Yes, you should have all three because you need to complete the course in order for the threat to be removed.
Recent research in America has suggested that men are increasingly at risk of contracting other types of cancer after having contact with women carrying the virus. Should men look at getting vaccinated too?
In America nowadays they recommend that the Garadsil vaccination should be given to males aged nine to 26 because they are engaging in relationships with women, and so the guideline from the FDA (the US Food and Drug Administration) is to give them the same HPV vaccination.
Is the vaccination available to men in Dubai?
Yes. In our primary care unit, if any patient goes to see a doctor and is comfortable with the idea and agrees to it, we can vaccinate them.
What are the side effects associated with the vaccination?

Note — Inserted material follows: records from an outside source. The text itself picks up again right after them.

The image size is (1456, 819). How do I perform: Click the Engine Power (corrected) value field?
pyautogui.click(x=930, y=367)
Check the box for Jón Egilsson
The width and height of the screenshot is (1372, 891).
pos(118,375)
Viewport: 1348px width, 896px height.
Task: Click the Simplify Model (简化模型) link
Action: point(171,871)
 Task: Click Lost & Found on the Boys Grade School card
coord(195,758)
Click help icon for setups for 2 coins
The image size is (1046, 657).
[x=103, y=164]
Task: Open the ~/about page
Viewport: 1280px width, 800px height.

You might have a bit of a fever after the vaccination, and the second thing is that people can have some pain at the site of the injection.
Do you recommend people have the vaccination?
I recommend that young girls and men have the vaccination, yes.
How important is it that people know this is available in the UAE?
Education is very important in everything. This is one of the most common types of cancer we come across in pap smear tests, and I think by doing these vaccinations we can decrease the incidence and help prevent cancers caused by certain strains of HPV. There isn’t a vaccine for all strains yet, but at least we can cover some.